*Problem description*
Filter the entries down to the lines holding "slider", then copy those lines.

*Dataset*
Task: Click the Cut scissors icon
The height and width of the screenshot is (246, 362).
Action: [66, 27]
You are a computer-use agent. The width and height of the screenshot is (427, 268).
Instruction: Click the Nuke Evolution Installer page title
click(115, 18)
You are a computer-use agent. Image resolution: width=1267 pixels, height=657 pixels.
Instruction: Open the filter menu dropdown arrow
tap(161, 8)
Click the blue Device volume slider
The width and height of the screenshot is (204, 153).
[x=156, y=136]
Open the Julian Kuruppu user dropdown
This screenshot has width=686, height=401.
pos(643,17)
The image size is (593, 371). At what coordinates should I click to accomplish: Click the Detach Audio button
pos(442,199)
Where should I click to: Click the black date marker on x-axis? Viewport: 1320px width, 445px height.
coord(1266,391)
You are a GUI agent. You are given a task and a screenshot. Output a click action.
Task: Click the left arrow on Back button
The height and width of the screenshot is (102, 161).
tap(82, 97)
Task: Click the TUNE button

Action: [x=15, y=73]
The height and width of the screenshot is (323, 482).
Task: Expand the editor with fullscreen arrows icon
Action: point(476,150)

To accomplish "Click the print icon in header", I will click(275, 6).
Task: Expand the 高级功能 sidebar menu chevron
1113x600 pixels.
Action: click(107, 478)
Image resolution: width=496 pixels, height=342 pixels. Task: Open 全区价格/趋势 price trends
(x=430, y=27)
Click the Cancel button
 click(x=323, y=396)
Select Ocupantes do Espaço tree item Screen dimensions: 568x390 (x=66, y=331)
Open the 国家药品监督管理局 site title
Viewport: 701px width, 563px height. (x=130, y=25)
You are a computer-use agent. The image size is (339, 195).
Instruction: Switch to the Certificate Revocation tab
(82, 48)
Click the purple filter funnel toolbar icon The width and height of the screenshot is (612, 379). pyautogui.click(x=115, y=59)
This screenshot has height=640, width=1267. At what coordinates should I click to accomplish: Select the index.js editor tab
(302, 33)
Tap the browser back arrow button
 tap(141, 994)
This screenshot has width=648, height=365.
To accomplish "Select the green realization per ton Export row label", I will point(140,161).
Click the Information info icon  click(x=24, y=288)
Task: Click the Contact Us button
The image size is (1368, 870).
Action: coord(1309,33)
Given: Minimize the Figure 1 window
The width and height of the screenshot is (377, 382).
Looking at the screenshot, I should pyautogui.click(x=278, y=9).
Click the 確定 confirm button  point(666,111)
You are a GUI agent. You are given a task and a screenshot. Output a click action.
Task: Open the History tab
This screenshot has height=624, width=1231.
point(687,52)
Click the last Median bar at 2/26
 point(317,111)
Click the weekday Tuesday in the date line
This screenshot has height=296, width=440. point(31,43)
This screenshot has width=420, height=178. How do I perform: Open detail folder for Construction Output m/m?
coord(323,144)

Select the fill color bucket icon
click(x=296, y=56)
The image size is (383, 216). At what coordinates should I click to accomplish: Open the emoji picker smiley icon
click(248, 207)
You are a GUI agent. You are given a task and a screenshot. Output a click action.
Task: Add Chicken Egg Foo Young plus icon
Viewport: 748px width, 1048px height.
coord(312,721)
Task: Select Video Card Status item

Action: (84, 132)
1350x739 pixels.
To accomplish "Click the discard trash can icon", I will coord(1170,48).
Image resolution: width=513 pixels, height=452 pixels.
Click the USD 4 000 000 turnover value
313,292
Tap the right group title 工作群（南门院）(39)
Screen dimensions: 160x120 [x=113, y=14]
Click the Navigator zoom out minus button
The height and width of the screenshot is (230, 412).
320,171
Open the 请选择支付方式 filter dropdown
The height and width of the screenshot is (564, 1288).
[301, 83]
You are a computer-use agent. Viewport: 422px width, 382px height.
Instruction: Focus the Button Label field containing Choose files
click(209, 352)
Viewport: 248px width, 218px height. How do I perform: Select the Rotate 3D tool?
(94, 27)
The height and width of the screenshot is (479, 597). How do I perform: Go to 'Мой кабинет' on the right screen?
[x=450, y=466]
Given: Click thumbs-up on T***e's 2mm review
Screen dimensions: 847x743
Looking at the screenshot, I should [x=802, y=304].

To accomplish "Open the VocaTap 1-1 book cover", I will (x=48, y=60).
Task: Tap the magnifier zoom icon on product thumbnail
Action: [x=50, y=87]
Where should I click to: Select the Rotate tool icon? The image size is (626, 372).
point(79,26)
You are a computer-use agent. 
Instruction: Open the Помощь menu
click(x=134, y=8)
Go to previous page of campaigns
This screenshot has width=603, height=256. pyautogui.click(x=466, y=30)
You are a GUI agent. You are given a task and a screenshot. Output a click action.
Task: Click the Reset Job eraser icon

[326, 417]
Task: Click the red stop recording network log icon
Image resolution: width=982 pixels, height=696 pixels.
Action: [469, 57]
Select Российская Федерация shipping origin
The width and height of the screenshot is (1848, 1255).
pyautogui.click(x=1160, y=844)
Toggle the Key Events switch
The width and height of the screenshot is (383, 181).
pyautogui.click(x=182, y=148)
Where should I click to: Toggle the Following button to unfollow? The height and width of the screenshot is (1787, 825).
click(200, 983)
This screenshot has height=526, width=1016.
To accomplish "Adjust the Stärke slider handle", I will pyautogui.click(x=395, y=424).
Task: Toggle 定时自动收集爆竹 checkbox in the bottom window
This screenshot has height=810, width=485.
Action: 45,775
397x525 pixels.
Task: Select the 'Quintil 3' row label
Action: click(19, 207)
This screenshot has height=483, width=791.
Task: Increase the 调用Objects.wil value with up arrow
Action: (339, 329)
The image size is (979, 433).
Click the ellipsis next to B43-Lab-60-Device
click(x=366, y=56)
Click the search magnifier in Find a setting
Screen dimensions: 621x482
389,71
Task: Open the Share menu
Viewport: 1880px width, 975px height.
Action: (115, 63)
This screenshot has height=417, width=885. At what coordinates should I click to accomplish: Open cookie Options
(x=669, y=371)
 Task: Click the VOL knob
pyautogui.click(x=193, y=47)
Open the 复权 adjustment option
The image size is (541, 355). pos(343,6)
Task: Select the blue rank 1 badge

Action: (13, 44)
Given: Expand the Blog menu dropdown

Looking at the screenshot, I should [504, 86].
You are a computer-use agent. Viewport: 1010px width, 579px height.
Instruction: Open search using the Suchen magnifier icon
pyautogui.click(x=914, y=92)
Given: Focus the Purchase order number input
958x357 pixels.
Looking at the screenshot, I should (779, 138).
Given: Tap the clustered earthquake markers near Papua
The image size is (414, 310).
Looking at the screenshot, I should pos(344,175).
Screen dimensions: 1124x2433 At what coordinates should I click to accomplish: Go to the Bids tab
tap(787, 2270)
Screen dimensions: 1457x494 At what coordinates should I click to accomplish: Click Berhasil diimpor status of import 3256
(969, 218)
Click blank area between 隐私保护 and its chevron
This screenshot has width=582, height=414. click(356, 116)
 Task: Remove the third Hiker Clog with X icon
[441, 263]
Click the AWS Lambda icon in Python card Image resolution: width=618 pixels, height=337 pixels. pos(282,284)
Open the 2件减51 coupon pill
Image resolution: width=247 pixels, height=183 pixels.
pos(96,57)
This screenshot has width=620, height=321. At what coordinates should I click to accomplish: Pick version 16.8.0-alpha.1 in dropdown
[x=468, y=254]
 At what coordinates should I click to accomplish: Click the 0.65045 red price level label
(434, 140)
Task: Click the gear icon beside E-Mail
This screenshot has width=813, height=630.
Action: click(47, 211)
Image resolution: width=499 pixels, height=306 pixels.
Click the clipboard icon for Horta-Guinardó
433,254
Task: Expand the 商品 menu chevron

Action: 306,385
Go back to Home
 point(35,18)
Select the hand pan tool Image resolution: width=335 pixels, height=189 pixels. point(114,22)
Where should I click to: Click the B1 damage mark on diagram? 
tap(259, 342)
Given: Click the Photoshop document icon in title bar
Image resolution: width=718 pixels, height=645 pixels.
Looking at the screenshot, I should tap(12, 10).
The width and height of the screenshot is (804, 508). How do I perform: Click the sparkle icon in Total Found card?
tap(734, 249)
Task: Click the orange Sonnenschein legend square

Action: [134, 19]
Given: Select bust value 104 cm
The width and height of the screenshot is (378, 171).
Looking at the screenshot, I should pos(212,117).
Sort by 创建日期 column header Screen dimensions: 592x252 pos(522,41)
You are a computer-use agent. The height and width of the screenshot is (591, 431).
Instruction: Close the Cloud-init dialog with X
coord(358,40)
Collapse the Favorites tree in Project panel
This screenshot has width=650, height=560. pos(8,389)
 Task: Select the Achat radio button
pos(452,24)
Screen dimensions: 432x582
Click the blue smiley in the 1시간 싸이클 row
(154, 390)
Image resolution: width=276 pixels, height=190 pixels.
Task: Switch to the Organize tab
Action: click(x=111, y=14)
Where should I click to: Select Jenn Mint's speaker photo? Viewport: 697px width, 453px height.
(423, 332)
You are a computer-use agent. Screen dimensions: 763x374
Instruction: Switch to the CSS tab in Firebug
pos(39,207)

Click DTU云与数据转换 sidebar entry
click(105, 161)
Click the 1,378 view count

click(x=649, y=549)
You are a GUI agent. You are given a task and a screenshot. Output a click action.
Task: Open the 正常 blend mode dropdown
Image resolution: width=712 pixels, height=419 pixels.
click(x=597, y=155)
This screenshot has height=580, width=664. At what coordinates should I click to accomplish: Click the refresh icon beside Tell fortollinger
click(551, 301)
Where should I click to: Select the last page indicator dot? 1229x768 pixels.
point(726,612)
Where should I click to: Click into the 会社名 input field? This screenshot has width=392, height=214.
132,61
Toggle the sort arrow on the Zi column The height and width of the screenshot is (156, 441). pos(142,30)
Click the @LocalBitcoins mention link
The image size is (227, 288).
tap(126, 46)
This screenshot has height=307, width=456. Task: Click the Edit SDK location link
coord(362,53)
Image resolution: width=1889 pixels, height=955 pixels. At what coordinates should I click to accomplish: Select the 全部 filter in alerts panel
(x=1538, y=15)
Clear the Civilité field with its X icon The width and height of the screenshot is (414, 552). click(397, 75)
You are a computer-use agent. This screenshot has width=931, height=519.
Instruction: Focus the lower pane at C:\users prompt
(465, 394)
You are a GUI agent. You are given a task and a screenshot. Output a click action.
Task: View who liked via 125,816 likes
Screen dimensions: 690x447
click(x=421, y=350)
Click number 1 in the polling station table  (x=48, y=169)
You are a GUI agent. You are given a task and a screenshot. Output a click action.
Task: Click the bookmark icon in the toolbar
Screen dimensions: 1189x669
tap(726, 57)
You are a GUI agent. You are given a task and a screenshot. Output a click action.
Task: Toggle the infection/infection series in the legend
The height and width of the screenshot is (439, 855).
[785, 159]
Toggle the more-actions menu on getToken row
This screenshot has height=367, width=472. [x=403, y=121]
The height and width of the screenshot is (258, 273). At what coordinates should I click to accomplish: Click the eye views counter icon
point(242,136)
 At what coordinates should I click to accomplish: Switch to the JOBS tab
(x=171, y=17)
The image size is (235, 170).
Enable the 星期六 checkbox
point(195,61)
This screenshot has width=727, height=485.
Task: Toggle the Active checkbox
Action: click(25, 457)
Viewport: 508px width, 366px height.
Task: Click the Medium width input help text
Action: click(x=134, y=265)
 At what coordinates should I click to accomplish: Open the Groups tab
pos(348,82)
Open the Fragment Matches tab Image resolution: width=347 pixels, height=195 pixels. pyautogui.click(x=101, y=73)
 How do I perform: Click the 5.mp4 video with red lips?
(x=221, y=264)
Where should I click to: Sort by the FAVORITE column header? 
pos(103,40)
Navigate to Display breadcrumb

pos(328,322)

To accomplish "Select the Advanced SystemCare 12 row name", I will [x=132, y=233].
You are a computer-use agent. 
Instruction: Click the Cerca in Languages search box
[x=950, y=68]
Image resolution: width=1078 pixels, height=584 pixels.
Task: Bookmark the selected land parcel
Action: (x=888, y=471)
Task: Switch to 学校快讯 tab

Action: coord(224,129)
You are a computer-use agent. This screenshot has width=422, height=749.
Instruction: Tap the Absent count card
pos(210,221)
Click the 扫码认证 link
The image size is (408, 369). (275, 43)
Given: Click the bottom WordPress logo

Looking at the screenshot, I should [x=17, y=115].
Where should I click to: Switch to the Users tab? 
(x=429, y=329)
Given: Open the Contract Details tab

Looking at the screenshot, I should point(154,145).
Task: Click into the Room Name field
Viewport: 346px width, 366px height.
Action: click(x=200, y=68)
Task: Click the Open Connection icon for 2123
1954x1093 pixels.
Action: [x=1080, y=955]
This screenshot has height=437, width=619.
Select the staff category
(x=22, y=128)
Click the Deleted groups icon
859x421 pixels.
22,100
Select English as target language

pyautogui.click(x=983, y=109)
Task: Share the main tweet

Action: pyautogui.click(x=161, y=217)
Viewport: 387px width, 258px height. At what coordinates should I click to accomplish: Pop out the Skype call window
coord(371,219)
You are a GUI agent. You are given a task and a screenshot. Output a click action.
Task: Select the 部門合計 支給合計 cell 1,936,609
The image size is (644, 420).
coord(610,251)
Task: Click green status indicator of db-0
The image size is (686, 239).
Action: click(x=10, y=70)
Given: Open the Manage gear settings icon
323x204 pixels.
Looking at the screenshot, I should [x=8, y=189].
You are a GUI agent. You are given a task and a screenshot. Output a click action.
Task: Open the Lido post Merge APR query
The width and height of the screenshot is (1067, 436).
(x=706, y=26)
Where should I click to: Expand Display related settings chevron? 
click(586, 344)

*Written solution*
Click the blue Device volume slider
To accomplish "Adjust the Stärke slider handle", I will pyautogui.click(x=395, y=424).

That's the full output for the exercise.